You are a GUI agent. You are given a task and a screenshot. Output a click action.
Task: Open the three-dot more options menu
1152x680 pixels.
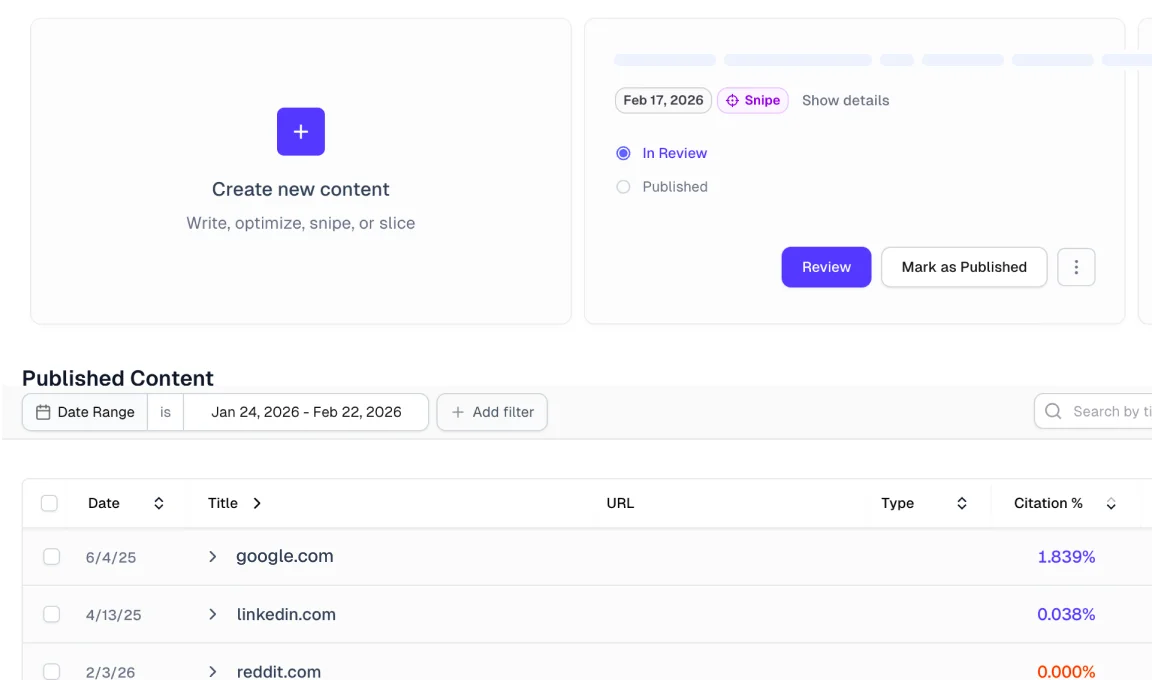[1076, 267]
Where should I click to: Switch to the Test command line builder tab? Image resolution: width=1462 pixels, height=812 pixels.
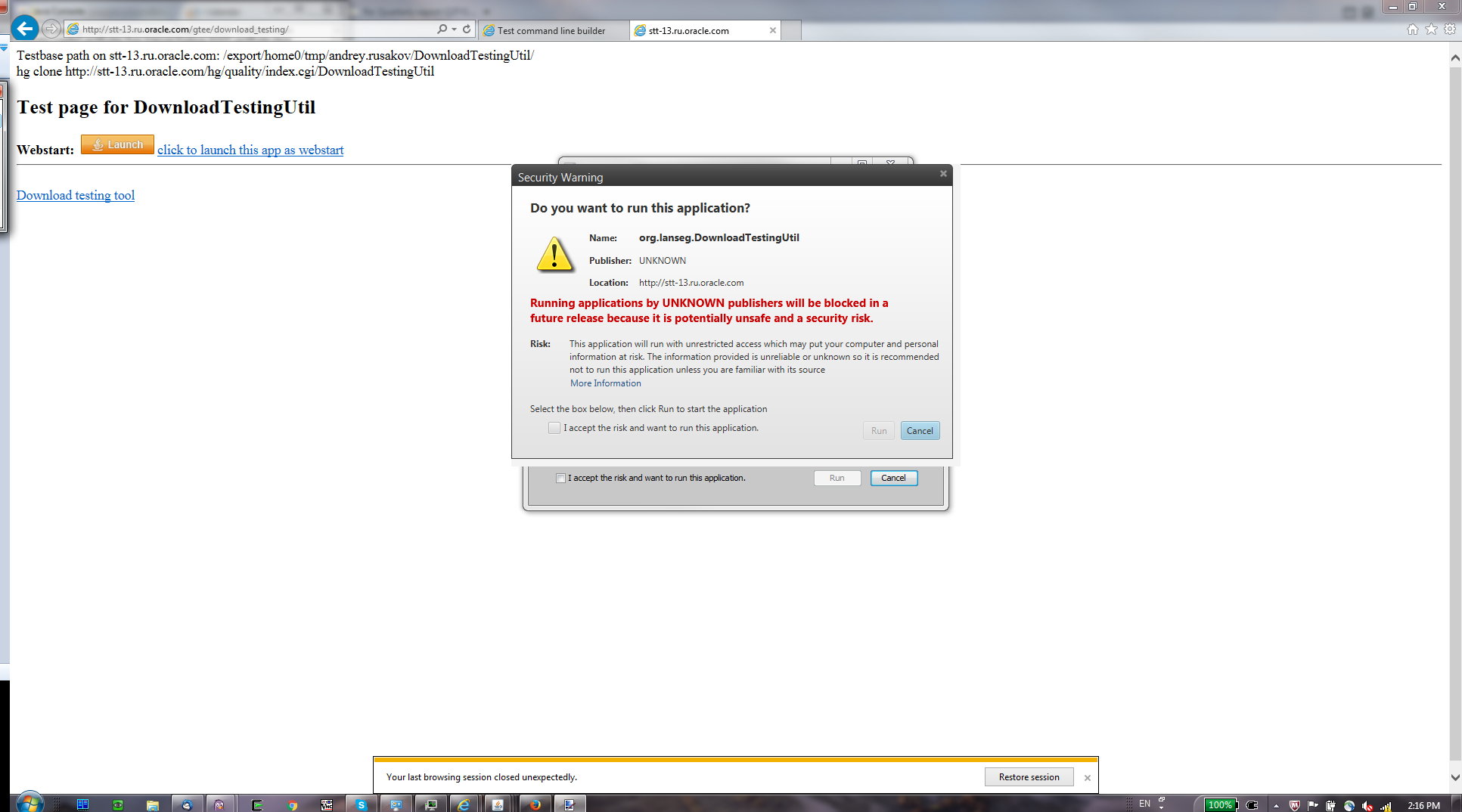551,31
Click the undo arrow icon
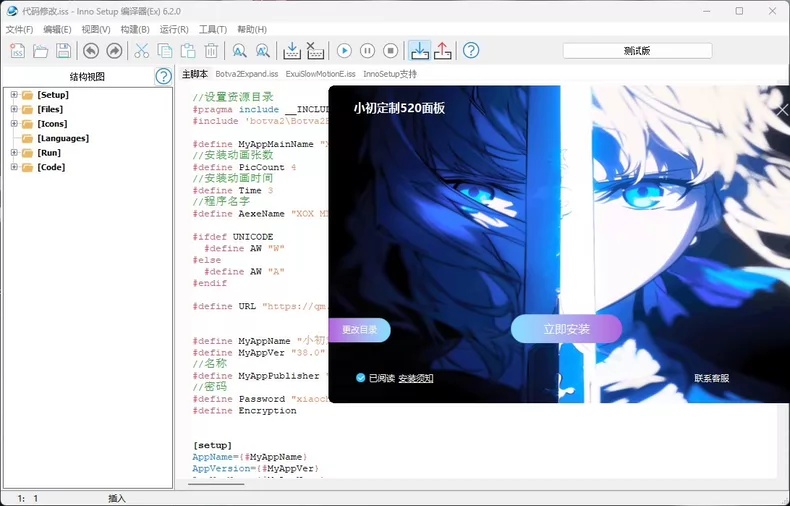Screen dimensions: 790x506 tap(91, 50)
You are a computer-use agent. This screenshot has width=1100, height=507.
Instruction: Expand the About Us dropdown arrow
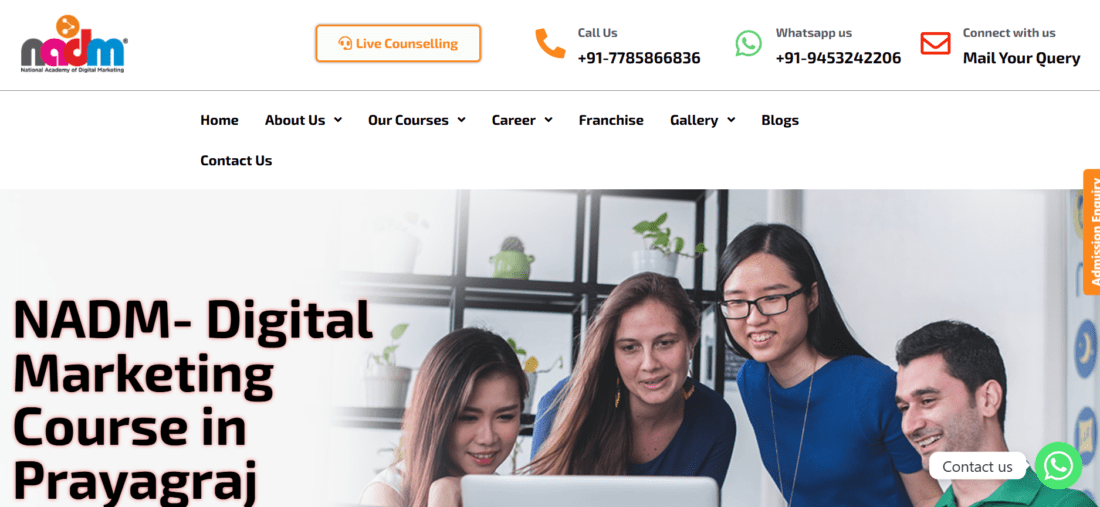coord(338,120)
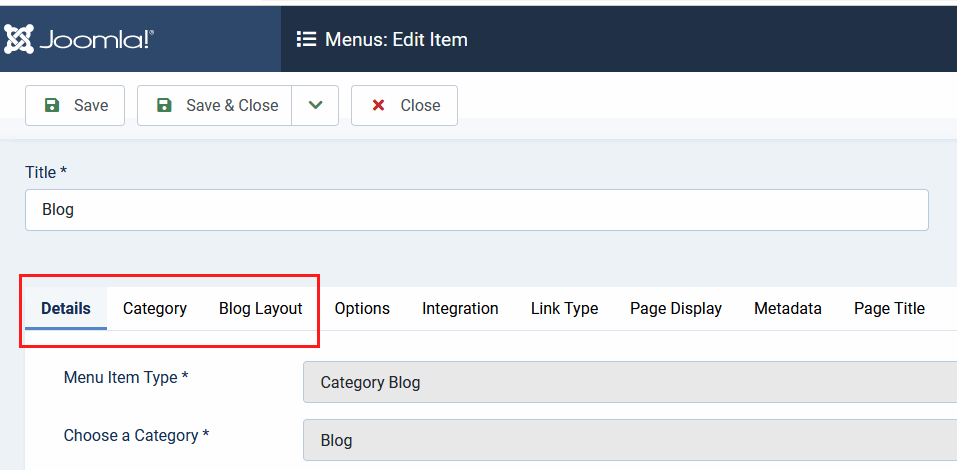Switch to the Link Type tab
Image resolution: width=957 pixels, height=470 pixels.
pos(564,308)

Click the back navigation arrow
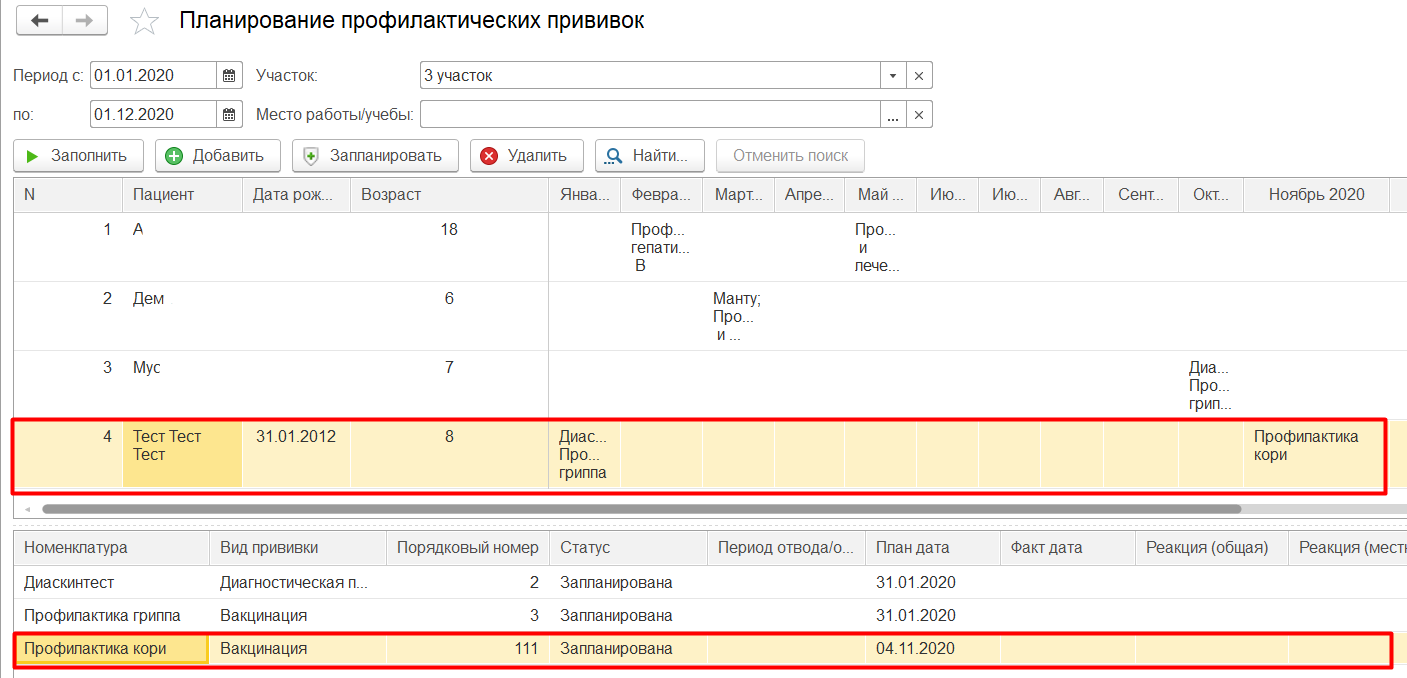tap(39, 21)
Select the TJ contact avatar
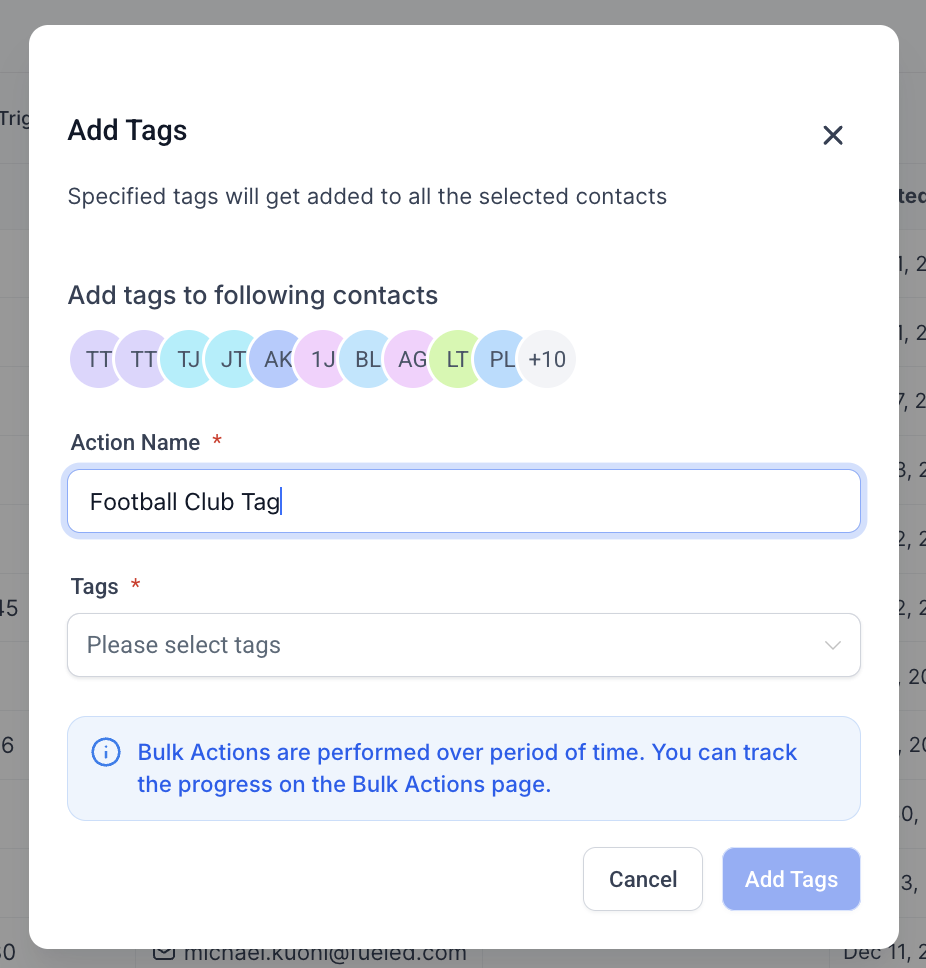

**What to produce**
When you reach the line that contains "Click the back navigation arrow", start copying the listing word for word and stop only after its last line, without any pictures.

**Output**
Click the back navigation arrow
tap(39, 21)
Select the TJ contact avatar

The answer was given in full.